Opinion: Trouble in store?

Personally, I can’t see myself queuing in the rain to buy a new deluxe edition of some old punk album on purple vinyl, and I’ve never learned how to make money out of rare records. But then there’s no doubt that it’s the passion for collectables, now well fed by record companies great and small, that is helping keep bricks-and-mortar record shops alive.

Ten years ago, when Graham Jones of distributor Proper Music started writing his first book Last Shop Standing the number of independent record shops in the UK had shrunk from more than 2000 to under 400. By the time he’d finished it in 2009, they were down to just 269.

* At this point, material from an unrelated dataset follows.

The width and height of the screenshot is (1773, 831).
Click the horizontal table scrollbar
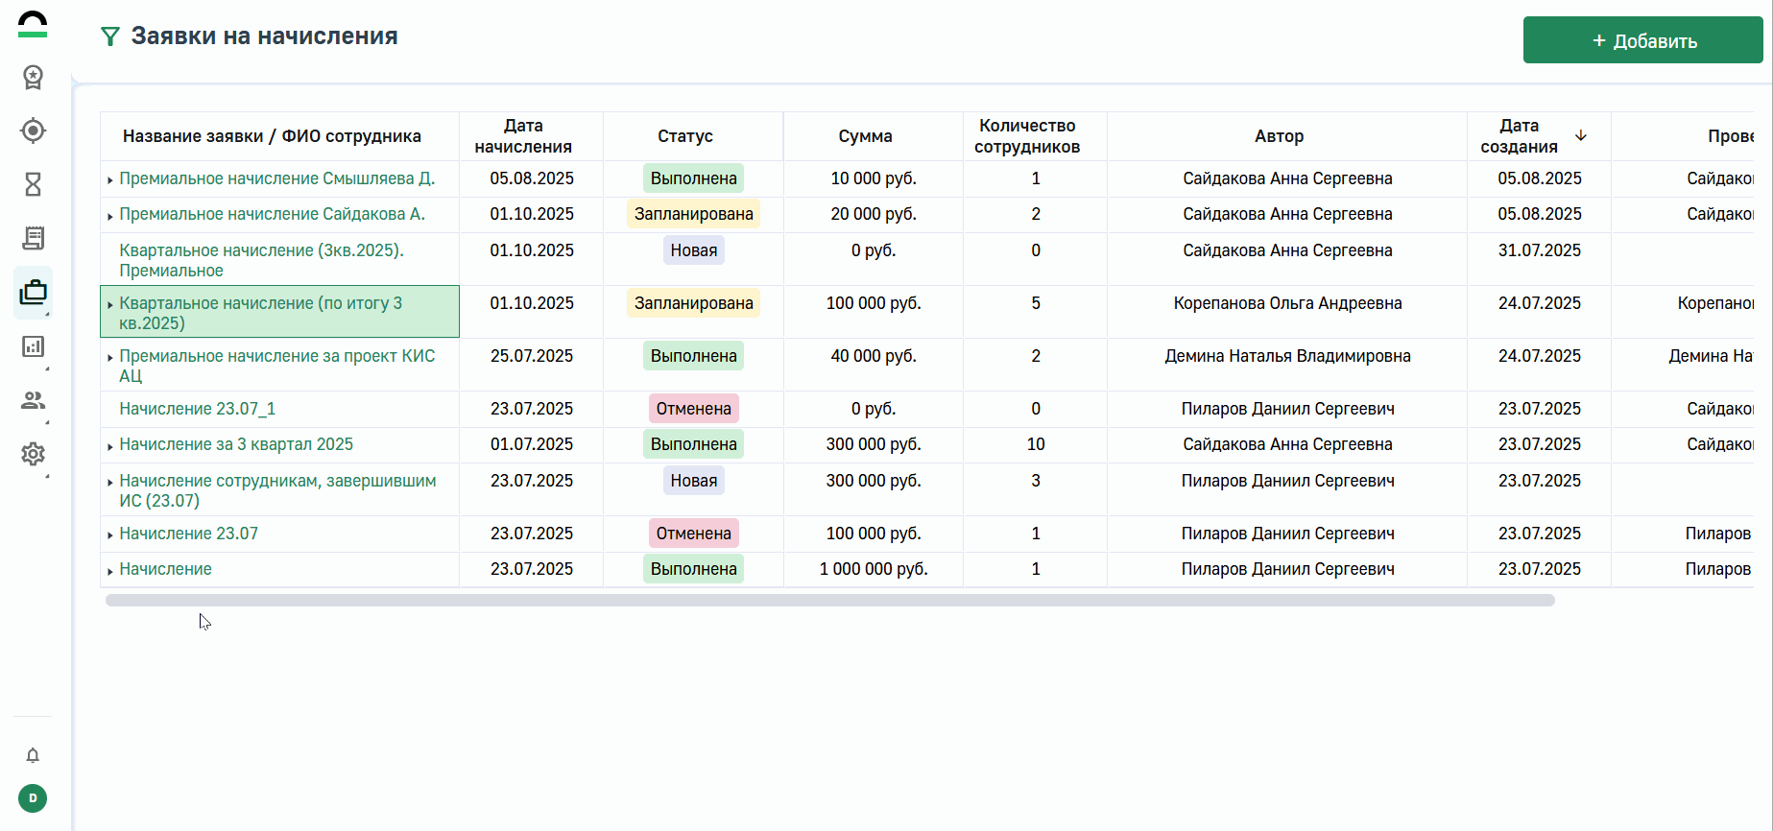(829, 601)
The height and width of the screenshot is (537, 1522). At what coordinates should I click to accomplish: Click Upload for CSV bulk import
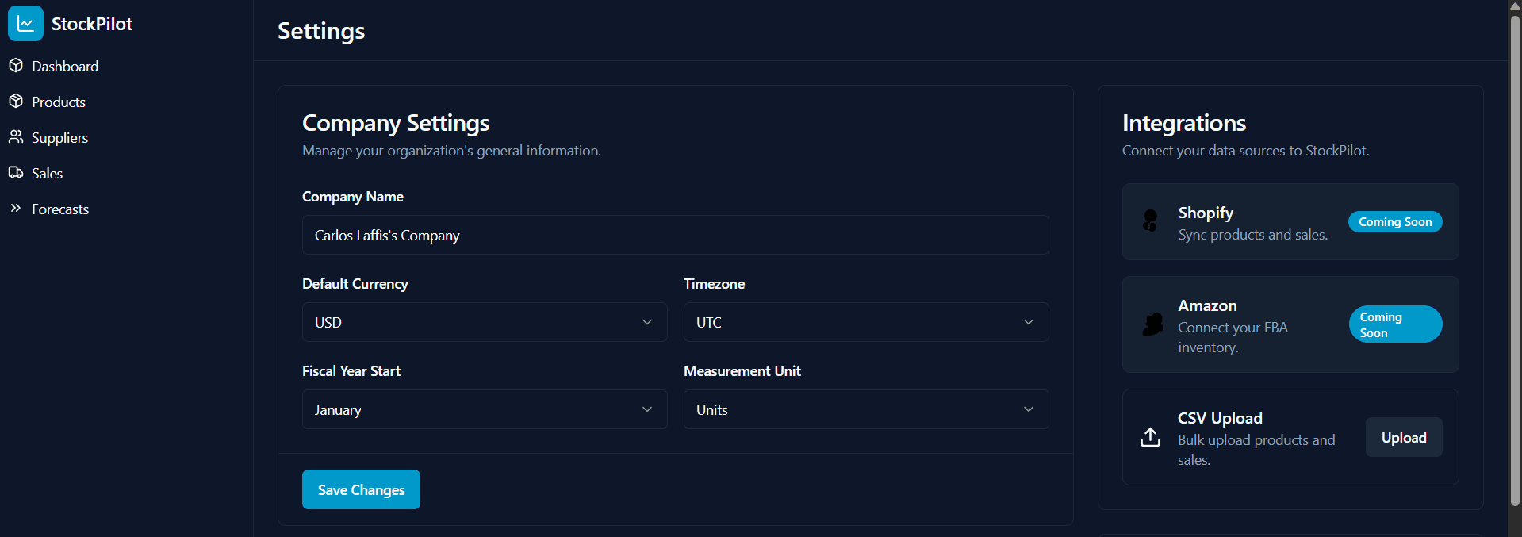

Yet in 2012, when the book became a documentary film [HFN Sep ’12], its gloomy strapline ‘Whatever Happened To Record Shops?’ gave way to a more upbeat subtitle: ‘The Rise, Fall And Rebirth Of The Independent Record Shop’.

Annual boost
There really had been a rebirth, with new vinyl-oriented shops opening and existing ones reviving, thanks largely to a big annual boost from Record Store Day. In March 2018, journalist and author Garth Cartwright launched his celebratory Going For A Song: A Chronicle Of The UK Record Shop [Flood Gallery Publishing], a book based on 100 interviews he conducted with leading figures in the record shop business and the wider music industry.

But now Graham Jones has come up with a sequel to Last Shop, with The Vinyl Revival And The Record Shops That Made It Happen [Proper Music]. It’s a book of two unequal halves. Some 250 of its 350 pages make up ‘Side 2’ and contain the ‘authoritative guide to vinyl record shops’ that’s promised on the book’s cover. Full of anecdote and telling description, this county-by-county guide details all the stores across the country that participate in Record Store Day.

Despite Graham’s efforts you might not want to read the guide section straight through, but the preceding 70 pages of ‘Side 1’, ‘From Carnage To Comeback’, are truly absorbing.

Killer loophole
Graham kicks off on familiar ground with the reasons for the decline of the independent shop in the 2000s, giving pride of place to ‘The killer tax loophole’, LVCR or Low Value Consignment Relief, which until 2012 enabled online retailers to ship CDs and DVDs into the UK from the Channel Islands without charging VAT.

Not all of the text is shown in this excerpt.